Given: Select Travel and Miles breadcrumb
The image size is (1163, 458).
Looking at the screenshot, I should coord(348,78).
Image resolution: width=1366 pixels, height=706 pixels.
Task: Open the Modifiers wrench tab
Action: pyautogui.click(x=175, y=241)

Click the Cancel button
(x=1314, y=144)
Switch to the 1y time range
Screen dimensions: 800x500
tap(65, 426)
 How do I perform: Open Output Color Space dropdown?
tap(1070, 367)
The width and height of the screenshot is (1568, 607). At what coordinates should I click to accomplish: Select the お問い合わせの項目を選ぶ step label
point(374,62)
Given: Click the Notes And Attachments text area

---

### Goal of the exercise
All the lines above need to be printed again, exactly.

### Solution to this exercise
Given: Select Travel and Miles breadcrumb
The image size is (1163, 458).
Looking at the screenshot, I should coord(348,78).
Image resolution: width=1366 pixels, height=706 pixels.
Task: Open the Modifiers wrench tab
Action: pyautogui.click(x=175, y=241)

Click the Cancel button
(x=1314, y=144)
Switch to the 1y time range
Screen dimensions: 800x500
tap(65, 426)
 How do I perform: Open Output Color Space dropdown?
tap(1070, 367)
The width and height of the screenshot is (1568, 607). At what coordinates should I click to accomplish: Select the お問い合わせの項目を選ぶ step label
point(374,62)
Given: Click the Notes And Attachments text area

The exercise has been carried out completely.